When you take a look at the never ending hunger for greater computing power in high performance computing (HPC), there has been a storm building on the horizon that at first whispered, and now has grown into a roar. The new requirement to boost performance is now closely tied to the ability to consume less energy, and consume less space. These two factors have been on the mind's of everyone involved with supercomputing for years, but the buzz is now meeting reality.

We continue to see our industry push the boundaries, from teraFLOPS and petaFLOPS, as we enter the age of Hyperscale Computing. Clearly our ability to increase performance is now being limited more by the availability of the scarce resources of energy and space - and, of course the related costs associated with each.

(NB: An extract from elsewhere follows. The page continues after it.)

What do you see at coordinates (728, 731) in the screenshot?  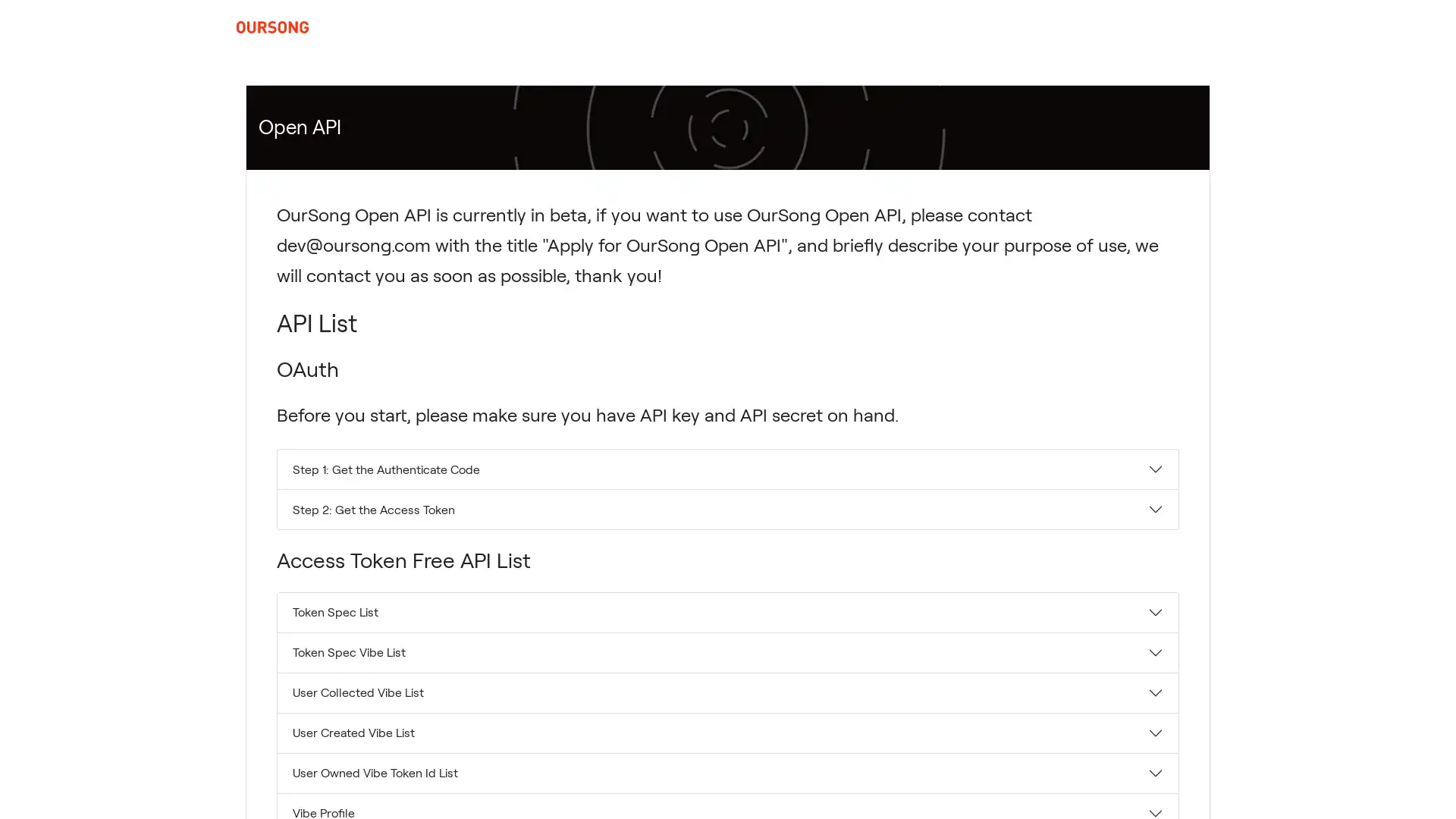 I see `User Created Vibe List` at bounding box center [728, 731].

So we look to our industry-leading HPC sites to define the requirements for growing performance as we look forward. One such leading site is housed at the University of Texas, at the Texas Advanced Computing Center (TACC). TACC's new system Stampede, to be in production at the beginning of 2013,  is racing forward at a peak performance of 10-petaFLOPS, while breaking records related to these two new X factors I've been writing about. Stampede will use about 200 racks and 10,000 square feet of floor space, while only consuming 5 megawatts of power. Featured in a recent HPC Wire article, editor Michael Feldman states, "... [Stampede] is near tops in energy efficiencey for a petascale cluster."